■ What is needed
Below is a listing. Copy each line of it that holds the word "profile".

■ Material to process
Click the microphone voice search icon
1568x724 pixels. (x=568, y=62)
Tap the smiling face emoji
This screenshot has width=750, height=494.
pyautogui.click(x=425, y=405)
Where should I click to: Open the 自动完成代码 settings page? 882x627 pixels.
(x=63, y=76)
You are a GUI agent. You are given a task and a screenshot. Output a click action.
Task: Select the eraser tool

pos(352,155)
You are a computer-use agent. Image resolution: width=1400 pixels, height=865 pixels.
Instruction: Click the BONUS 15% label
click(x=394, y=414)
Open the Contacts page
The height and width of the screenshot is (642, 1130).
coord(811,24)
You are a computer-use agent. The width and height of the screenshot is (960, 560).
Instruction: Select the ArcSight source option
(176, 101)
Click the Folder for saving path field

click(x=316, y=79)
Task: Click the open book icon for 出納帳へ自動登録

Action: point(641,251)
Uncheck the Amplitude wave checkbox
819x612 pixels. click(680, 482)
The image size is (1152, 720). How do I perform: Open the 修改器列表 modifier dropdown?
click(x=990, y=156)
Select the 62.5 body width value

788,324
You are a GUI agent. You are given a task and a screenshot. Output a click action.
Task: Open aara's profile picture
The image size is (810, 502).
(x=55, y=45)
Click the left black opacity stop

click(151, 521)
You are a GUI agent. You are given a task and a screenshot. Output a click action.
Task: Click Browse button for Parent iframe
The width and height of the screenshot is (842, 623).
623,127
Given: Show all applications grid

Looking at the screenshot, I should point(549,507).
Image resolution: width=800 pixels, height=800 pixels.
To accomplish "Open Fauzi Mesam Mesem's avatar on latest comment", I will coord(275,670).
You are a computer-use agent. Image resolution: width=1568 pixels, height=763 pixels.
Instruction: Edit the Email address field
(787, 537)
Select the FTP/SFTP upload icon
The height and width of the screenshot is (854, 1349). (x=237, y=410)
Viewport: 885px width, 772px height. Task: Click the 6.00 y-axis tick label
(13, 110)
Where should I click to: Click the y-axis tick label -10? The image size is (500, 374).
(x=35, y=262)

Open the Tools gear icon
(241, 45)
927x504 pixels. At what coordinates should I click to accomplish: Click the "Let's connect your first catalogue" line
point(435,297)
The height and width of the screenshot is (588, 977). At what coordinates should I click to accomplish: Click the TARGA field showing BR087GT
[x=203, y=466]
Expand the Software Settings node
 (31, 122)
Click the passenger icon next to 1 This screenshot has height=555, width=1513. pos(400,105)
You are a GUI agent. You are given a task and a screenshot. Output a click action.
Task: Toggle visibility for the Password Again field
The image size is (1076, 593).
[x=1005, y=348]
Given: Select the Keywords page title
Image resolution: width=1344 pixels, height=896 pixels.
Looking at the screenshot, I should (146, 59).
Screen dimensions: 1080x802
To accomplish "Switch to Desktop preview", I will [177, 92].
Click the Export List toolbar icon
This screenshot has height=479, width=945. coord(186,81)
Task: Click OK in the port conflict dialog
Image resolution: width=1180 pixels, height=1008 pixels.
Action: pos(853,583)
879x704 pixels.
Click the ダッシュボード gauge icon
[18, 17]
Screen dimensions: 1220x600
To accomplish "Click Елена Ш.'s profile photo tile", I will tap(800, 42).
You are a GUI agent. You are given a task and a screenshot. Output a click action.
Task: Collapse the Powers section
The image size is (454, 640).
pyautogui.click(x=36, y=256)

■ Finished exercise
Task: Open aara's profile picture
To accomplish "Click Елена Ш.'s profile photo tile", I will tap(800, 42).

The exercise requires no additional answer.